North Texas universities are preparing for students to return to class and are raising awareness about the potential spread of the monkeypox virus.
“Let me begin with what I’ve said before: Every American should take monkeypox seriously,” said Xavier Becerra, secretary of Health and Human Services, during a virtual news conference hosted by the White House Monkeypox Response Team.
In response, some Texas universities have begun communicating with the student body, recommending precautions to take upon returning to campus and informing students of resources that school health centers plan on making available.
A handful of universities issued statements to WFAA about their readiness with regards to monkeypox:
“The university has confirmed it has the capability to test symptomatic individuals and is well versed in quarantine and isolation protocols, given the events of the last two-plus years. Should the need arise, we would follow public health guidance on quarantining,” read a statement by the University of Texas at Arlington.
For its part, Texas Christian University stated, “TCU is dedicated to supporting the health and safety of our campus community. We will continue to work with health authorities for guidance and recommendations on how best to support our students’ health and well-being. Information for students about monkeypox may be found on our student health center website. Our health center provides monkeypox testing, and is prepared to support students as they return to campus.”
Southern Methodist University issued a statement reading, “SMU works closely with our county and state health officials in managing infectious diseases such as monkeypox. To date, no cases have been reported on our campus. The University will continue to monitor the situation and collaborate with our health partners on guidance and response protocols.”

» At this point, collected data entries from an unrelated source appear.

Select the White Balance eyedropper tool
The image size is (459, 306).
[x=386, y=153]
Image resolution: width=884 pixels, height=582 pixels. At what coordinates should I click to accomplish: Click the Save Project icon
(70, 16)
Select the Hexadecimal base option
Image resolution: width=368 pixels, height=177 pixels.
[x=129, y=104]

As previously reported by The Dallas Express, medical experts say direct contact with infected wounds, scabs, or bodily fluids of an infected person is the primary way the monkeypox virus spreads, or through respiratory secretions exchanged during extended face-to-face interactions like kissing, embracing, or sexual activity.
Monkeypox vaccines are available and can reduce the severity of symptoms, though eligibility for vaccination is restricted to certain individuals and can vary in different counties.
As of Tuesday, there were 348 confirmed monkeypox cases in Dallas County.